Entrepreneur and Engineers Team Up on Drone Parachute Project

April 23, 2018


Project Title: Commercial Unmanned Aircraft Parachute System

Team 17078 Members:
Abdulmajed Almodhabri, electrical and computer engineering
Keenan Heller, mechanical engineering
Steve Miller, electrical and computer engineering
Christian Oropeza, industrial engineering
Nick Patzke, mechanical engineering
Jonathon Rea, mechanical engineering

Sponsor: O-Chute

Young Alum Employs Students to Design and Deploy Drone Parachutes


When his parents bought Pete Lauderdale II a drone, it didn’t take long to crash it. Luckily, it was only a minor run-in with the couch, but it got the 25-year-old UA alumnus thinking: Many drones travel upward of 40 mph and can soar miles from their earthbound pilots, but even for his relatively cheap drone, a crash could have unsalvageable — not to mention heartbreaking — results.

“It’s 800 dollars. If it falls out of the sky, there’s no way it’s going to land safely,” he said. “How do you stop an object like that from falling down and getting damaged?”

In addition, Lauderdale realized these drones represented a safety hazard after reading about Californian pedestrians getting hit in the head with falling drones, and about an incident in Turkey where a single plummeting drone injured 11 people.

An idea started to form, about a lightweight parachute that would automatically deploy when a drone started to lose altitude too quickly. Lauderdale’s market research determined there were only three or four other people in the world, all overseas, marketing similar ideas — he enrolled in Startup Tucson’s Thryve, a three-month intensive course about entrepreneurship.

“I’m not a mechanical engineer or an electrical engineer,” he said. “But I’m hardworking, and I’m ready to find any avenue to get this thing completed.”
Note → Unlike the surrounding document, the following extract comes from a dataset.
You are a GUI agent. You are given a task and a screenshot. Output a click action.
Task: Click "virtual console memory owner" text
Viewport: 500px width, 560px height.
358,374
When he asked the folks at Startup Tucson how he might be able to get his product developed without breaking the bank, they suggested the Engineering Design Program. He was surprised — he was fresh out of college, not a major donor by any means. But not only did his completion of the Thryve course line up perfectly with the Engineering Design Program’s need for a few more challenging programs, he also learned that startups like his qualified for a hefty discount on the program.

In August 2017, he founded O-Chute.

A Team Comes Together

His Engineering Design Program team has been tasked with designing a lightweight product that works reliably at all altitudes; can be counted on to deploy reliably and not get tangled; and offers a user-friendly installation process.

He likes his team, and hopes they’re interested in sticking with the project because he’s certainly interested in hiring them on at O-Chute after graduation.

“Most of the senior design projects are from corporations or government entities,” said team member Steve Miller. “Pete is just a guy with a vision, and I liked the idea of working for that vision.”

“You have so many people working toward one goal, it’s really cool,” Lauderdale said. “They’re working so hard, so I know I’ve got to work harder.”

Once the design is finalized, Lauderdale plans to get a provisional patent, then a full patent, and hopes to leverage his background in international affairs to sell his product in other countries. He also wants to talk to insurance companies to see if people who buy his product can qualify for reduced deductibles on drone insurance.

The fruits of Lauderdale’s collaboration with Team 17078 will be on display at Design Day on April 30.